Feature Scaling for Geospatial Inputs

Scale geospatial features for ML: normalize raster bands, handle mixed spatial units, apply heterogeneous ColumnTransformer pipelines to GeoDataFrames, and prevent inference drift.

Feature scaling is a foundational step in every machine learning pipeline, but geospatial inputs introduce constraints that standard tabular workflows rarely encounter. Raster scenes deliver spectral reflectance values, elevation integers, and thermal readings in the same dataset. Vector layers add proximity distances measured in kilometres, land-cover codes, and population densities spanning orders of magnitude. Without a deliberate, spatially aware normalization strategy, gradient-based models converge slowly, distance-based algorithms are dominated by high-magnitude features, and production inference pipelines accumulate silent distributional drift as seasons change or sensors degrade.

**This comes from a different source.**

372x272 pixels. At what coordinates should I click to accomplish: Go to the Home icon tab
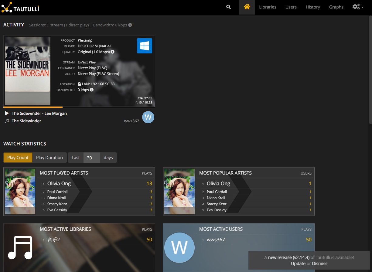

This page is part of Spatial Feature Engineering for Machine Learning. It covers the complete production workflow for scaling heterogeneous geospatial features: CRS validation, spatial missing-value handling, scaler selection by feature type, ColumnTransformer pipeline construction, serialization, and spatial drift monitoring.


Geospatial Feature Scaling Pipeline Five sequential stages: raw spatial inputs, CRS validation and extraction, missing-value handling, heterogeneous scaling via ColumnTransformer, and serialized preprocessor output. Raw Spatial Inputs raster · vector · indices CRS Validate & Extract project → 2-D matrix Mask & Impute sentinel → NaN SimpleImputer ColumnTransformer Standard · MinMax Robust · Quantile Serialized Preprocessor joblib · versioned

Prerequisites and Environment Setup

pip install "scikit-learn>=1.3" "geopandas>=0.14" "rasterio>=1.3" \
            "xarray>=2023.12" "joblib>=1.3" "numpy>=1.24" "pyproj>=3.6"

System dependencies (GDAL and PROJ must be present before the Python packages):

# Ubuntu / Debian
sudo apt-get install -y gdal-bin libgdal-dev libproj-dev

# macOS (Homebrew)
brew install gdal proj

Baseline data requirements before scaling begins:

  • CRS consistency: All inputs must share a projected CRS with consistent linear units — e.g., EPSG:32633 (UTM Zone 33N). CRS Alignment and Projection Handling covers the full reprojection workflow; mismatched CRS is the single most common root cause of subtly wrong scaled features.
  • Completed feature engineering: Scaling should follow spatial transformations. Run Raster Band Math and Index Calculation before normalizing band ratios, and generate proximity buffers via Vector Proximity and Buffer Generation before scaling distance columns.
  • Defined imputation policy: Rasters contain cloud masks, sensor dropouts, and edge padding. Vector attributes may have None entries. Decide on median imputation, spatial interpolation, or row-dropping before touching a scaler.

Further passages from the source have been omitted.